Hacker News new | ask | show | jobs
by matzf 1698 days ago
This is not the point of the article, and maybe I'm just tired, but I'm confused; multiple paragraphs mention increased stack size with inlining:

> When a C compiler decides to not inline, there is likely a good reason. For example, inlining would reuse a register which require to save/restore the register value on the stack and so increase the stack memory usage or be less efficient.

> On the other side, the Py_NO_INLINE macro can be used to disable inlining. It is useful to reduce the stack memory usage.

This seems completely backwards, what are they talking about?

5 comments

I think their reasoning appears earlier:

> When a C compiler decides to not inline, there is likely a good reason. For example, inlining would reuse a register which require to save/restore the register value on the stack and so increase the stack memory usage or be less efficient.

And ... that removes all doubt. They are wrong. If a calculation requires an extra register, doing a function call won't conjure it out of thin air. It has to spill the register too, and it will push the PC along with it.

It's still possible a doing function call rather than inlining will speed up code on modern CPU's. The repeated code the inlining generates extra demands on the caches.

You might not be considering the big picture. If the extra register is used in a callee that wasn't inlined, that slot on the stack will be free to be reused by other callees that aren't inlined. So inlining into a function with multiple callees can increase the peak stack usage for the entire callgraph.
I guess `flatten` attribute could be used here to help the situation?

    flatten

      Generally, inlining into a function is limited.

      For a function marked with this attribute, every call 
      inside this function is inlined, if possible.

      Functions declared with attribute noinline and similar are not inlined.

      Whether the function itself is considered for inlining depends on 
      its size and the current inlining parameters.
Suppose you have a function `a` that calls two other functions in succession, `b` and `c`. Further suppose `b` and `c` each have one large stack variable (e.g. an array). Ideally we should be able to reuse the same stack memory for both variables, since they aren't in use at the same time.

There are three cases: neither `b` or `c` is inlined; both are inlined; or only one is inlined. If neither is inlined, the memory is always reused. If both are inlined, the memory is usually reused but not always. If only one is inlined, the memory is never reused.

Therefore, marking functions no-inline can indeed reduce stack usage, but it depends on the situation.

Details:

Case 1: Neither `b` or `c` is inlined. Then `b` will push its stack frame and pop it when it's done, then `c` will do the same with its stack frame, reusing the same memory.

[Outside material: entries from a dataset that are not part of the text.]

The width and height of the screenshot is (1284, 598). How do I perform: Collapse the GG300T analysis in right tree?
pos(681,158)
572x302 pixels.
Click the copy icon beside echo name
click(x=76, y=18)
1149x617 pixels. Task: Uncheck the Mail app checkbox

Case 2: Both `b` and `c` are inlined. Then both of their variables will be part of `a`'s stack frame. A naive compiler would put each variable in a separate location in the stack frame, so the size of the stack frame would be at least the sum of `b` and `c`'s variables, wasting stack space. However, most compilers can determine that the variables' lifetimes don't overlap and reuse the same part of the stack frame for both. (LLVM calls this "stack coloring", for reference.)

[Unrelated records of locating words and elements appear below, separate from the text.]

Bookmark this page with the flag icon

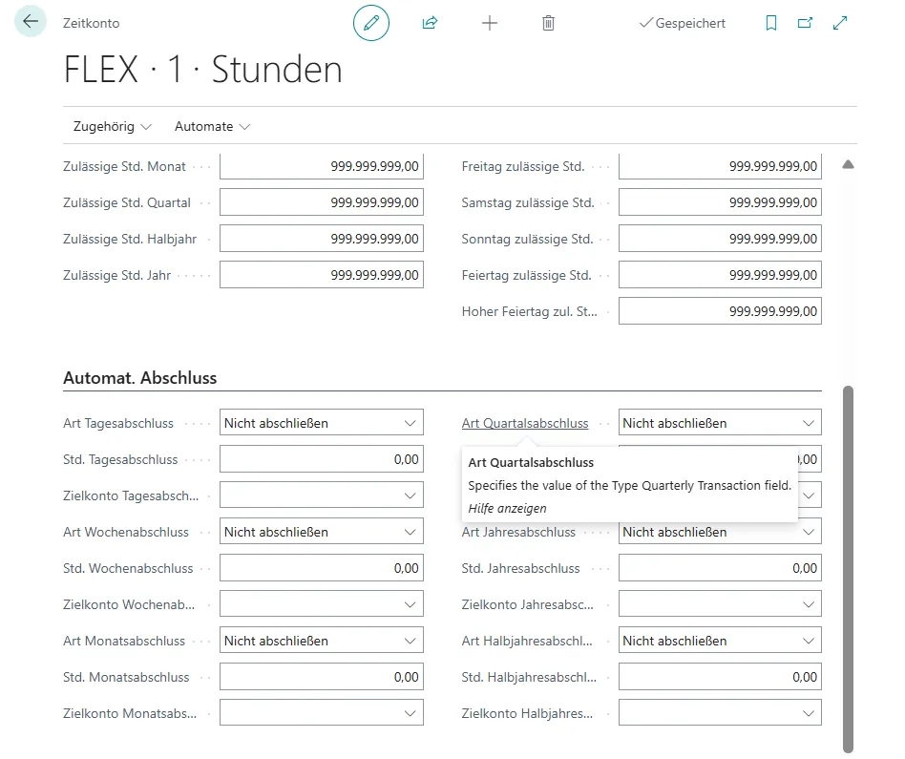[770, 22]
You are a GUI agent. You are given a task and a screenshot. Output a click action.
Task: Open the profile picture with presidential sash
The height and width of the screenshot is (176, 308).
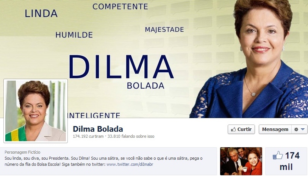36,111
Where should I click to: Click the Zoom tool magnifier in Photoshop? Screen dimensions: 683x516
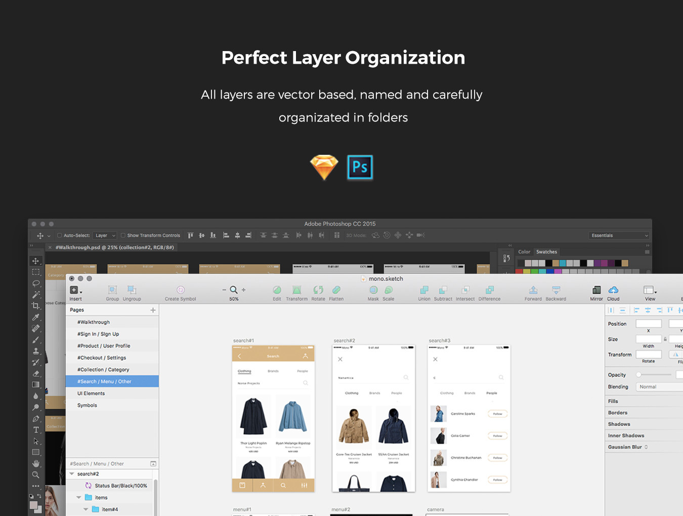(x=36, y=475)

Most compilers, but not all. In a simple test on gcc.godbolt.org, GCC, MSVC, and Clang all normally perform this optimization at all optimization levels [1]. But ICC (Intel C compiler) fails to perform it, allocating space for both variables even at -O3. And there are many more obscure C compilers (not that commonly used these days, but they exist), some of which presumably have the same problem.

Case 3: One of `b` and `c` is inlined but the other isn't. Suppose `b` is the one inlined. `b`'s variable will be incorporated into `a`'s stack frame, but when `a` then calls `c`, `c` will push its stack frame on top of `a`'s. In theory, `a` could dynamically reduce the size of its stack frame before calling `c`, but as far as I know, no major compilers do this, regardless of the optimization level. Therefore, the memory cannot be reused.

[1] Test case: https://gcc.godbolt.org/z/nY4ddz7q1

Note: Clang actually doesn't perform the optimization at -O0, but at -O0 functions are never inlined unless forced to be with always_inline, which should be used sparingly. So it's not a concern in typical situations. MSVC, for its part, doesn't inline functions at /O0 even if they are marked __forceinline.

Reading between the lines, they're probably pointing out that inlining non-trivial functions increases register pressure which leads to larger stack frames as variables spill onto the stack. That's a bit of a strawman since calling the non-inlined function will need to build an entire new stack frame anyway. Which one is most beneficial depends on other circumstances like cache behavior and how often the code is called.
So this one is counterintuitive. You only spend stack space for local variables that don’t fit in registers. If you in-line a function with lots of local variables into a function with lots of local variables you use more stack space. And then that additional stack space can’t be reclaimed until the function it was inlined into returns. So it’s more stack space used temporarily but less used on average.
The same (and more) stack space will be used if it was called as a regular function, whether that's preserving registers across the call boundary or simply running out of registers. So this shouldn't save any space, temporarily or otherwise.
We’re not at all disagreeing. Calling vs inlining trades higher peak stack usage for (ideally) lower average stack usage.

Long running function calling short lived but high memory use function is a bad candidate for inlining because of that.